Identification of bacteria growing in culture media

Posted by Doctor of Laboratory - Vinmec Central Park International General Hospital

The identification test should only be performed when the bacteria are grown individually in clusters or in homogenous cultures. Single or homogenous clumps are plates containing only one type of bacteria and arising from a single cell. Aseptic technique must be used in inoculating and maintaining a pure culture of bacteria.

Bacteria are identified based on simple chemical reaction and characterization. Preliminary identification of many medically important bacteria can be based on a few simple characteristics of the bacteria:
Gram reaction. Cell morphology, e.g. Spherical or rod and bacterial arrangement (Pairs or chains) The ability to grow under aerobic or anaerobic conditions. Growth requirements: Easy or difficult to grow. Further identification is based on chemical reaction properties such as:
The ability to produce enzymes can be detected by simple tests, e.g. coagulase, catalase, oxidase, lecithinase. Possibility from oxidizing sugar metabolism or fermentation (eg Hugh and Liefson oxidation test/fermentation). The ability to use glucose, lactose, and sucrose for growth This test can be done alone, for example sugary liquid media or commercially available kits that allow testing to a different extent. can be updated on each bacteria at the same time.

Several species have been isolated primarily on the basis of their antigens reacting with cell suspensions with specific antiserum. The key to testing for medically important species has been outlined in the table of contents.

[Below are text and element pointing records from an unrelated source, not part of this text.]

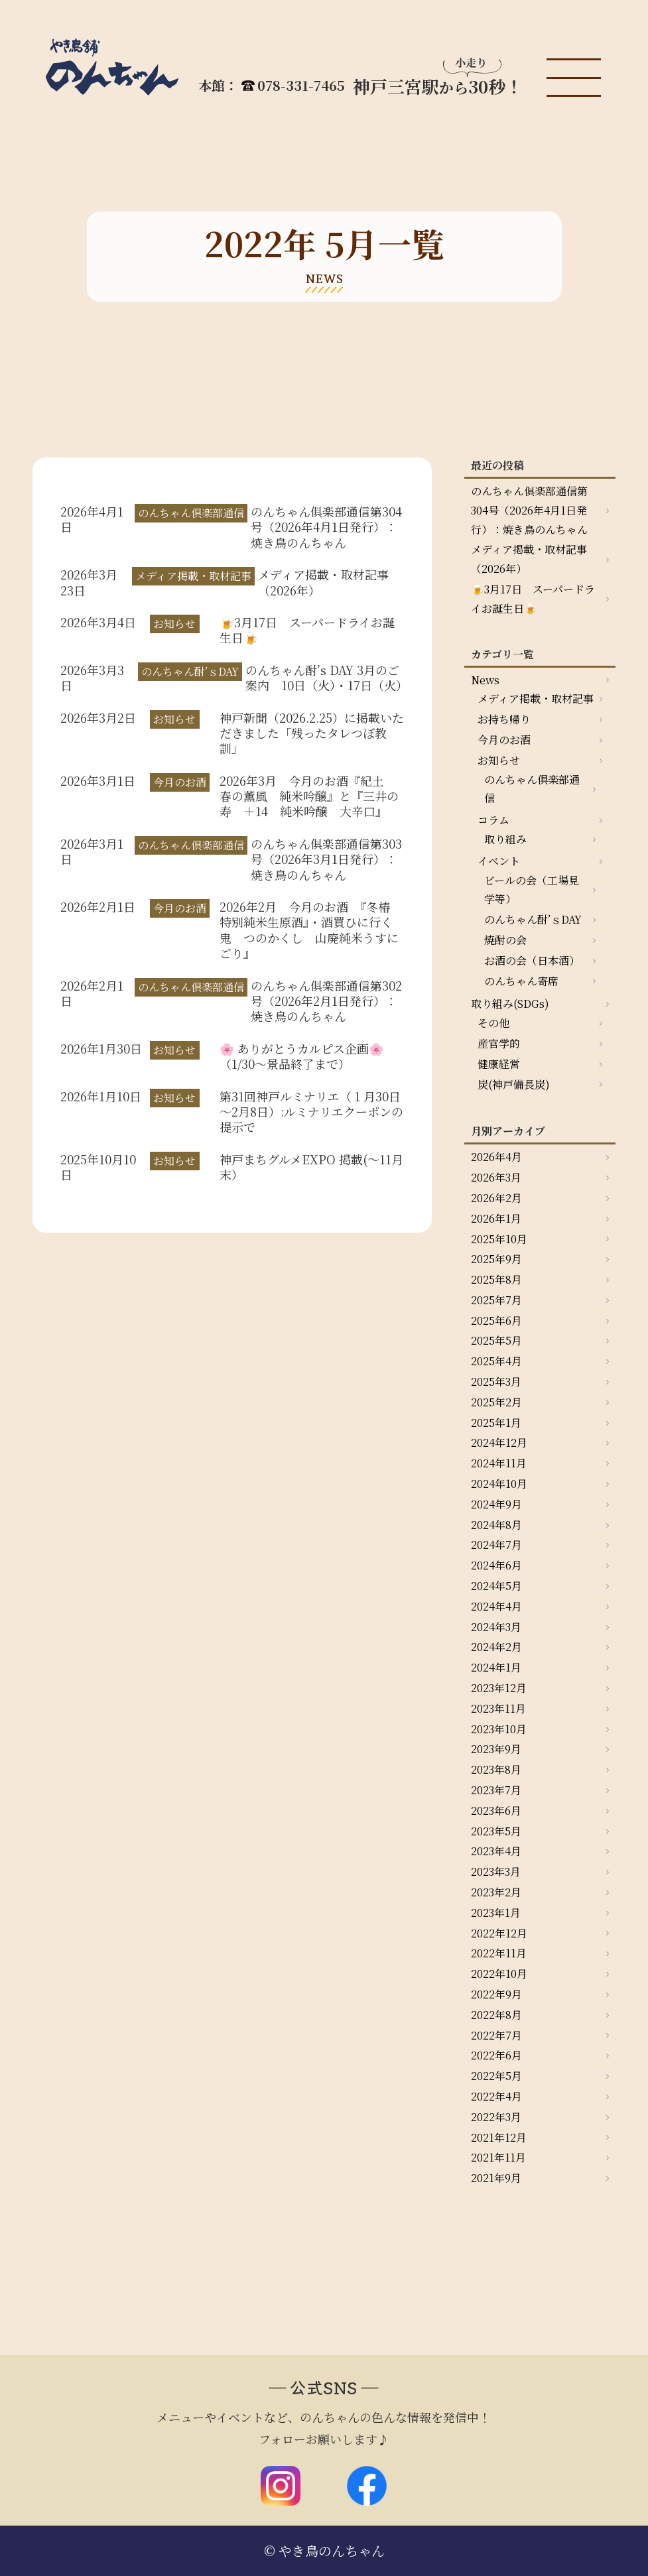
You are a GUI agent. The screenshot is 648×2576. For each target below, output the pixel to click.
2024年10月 (499, 1483)
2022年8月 (496, 2014)
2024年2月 (496, 1646)
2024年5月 (496, 1585)
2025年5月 (496, 1340)
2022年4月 (496, 2096)
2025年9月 (496, 1258)
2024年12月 (499, 1442)
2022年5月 (496, 2075)
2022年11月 (499, 1953)
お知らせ (499, 760)
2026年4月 (496, 1156)
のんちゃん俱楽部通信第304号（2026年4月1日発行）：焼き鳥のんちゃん (529, 510)
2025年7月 (496, 1300)
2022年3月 (496, 2116)
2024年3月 (496, 1626)
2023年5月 (496, 1831)
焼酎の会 (505, 940)
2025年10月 (499, 1239)
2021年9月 (496, 2177)
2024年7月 (496, 1544)
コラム (493, 820)
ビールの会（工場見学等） (531, 890)
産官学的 (499, 1043)
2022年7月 (496, 2035)
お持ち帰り (504, 719)
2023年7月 (496, 1790)
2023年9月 (496, 1748)
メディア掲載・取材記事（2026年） (529, 559)
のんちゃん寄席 (521, 981)
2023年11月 (498, 1708)
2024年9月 (496, 1504)
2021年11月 (498, 2157)
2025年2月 (496, 1402)
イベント (499, 861)
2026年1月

The antibiotic susceptibility of bacteria can often be tested by placing an antibiotic plate impregnated with the appropriate concentration of antibiotic. Incubated overnight, bacteria grow and multiply; The antibiotic diffuses from the disc to the surrounding and inhibits growth around the disc. Because after culturing the bacteria from the specimen overnight incubation is required before the results of antibiotic susceptibility are returned.

Fungi are identified from homogenous colonies or cultures based primarily on the properties of the colonies such as the color and shape of individual cells observed under the microscope. Substrate anabolic assays) can be used for detailed identification of medically important yeasts. The growth of fungi is generally slower than that of bacteria and final identification can take up to 2 weeks.

Many protozoa and parasites can be identified by direct observation of the specimen without the need for culture and thus results can be obtained within a day. The protozoa is identified on the basis of its morphological basis, different stages of the life cycle can be observed in different specimens from the same patient and different stages of the disease.
Helminths are recognized by the gross appearance of larvae such as Ascaris or Enterobius or by microscopic examination of specimens such as feces and urine.

Viruses can be recognized by cytopathological action in the cultured cells and their morphology prepares for electron microscopy, but diagnosis is more often made by antigen to detect the virus or by test for the presence of specific antibodies in the patient's serum.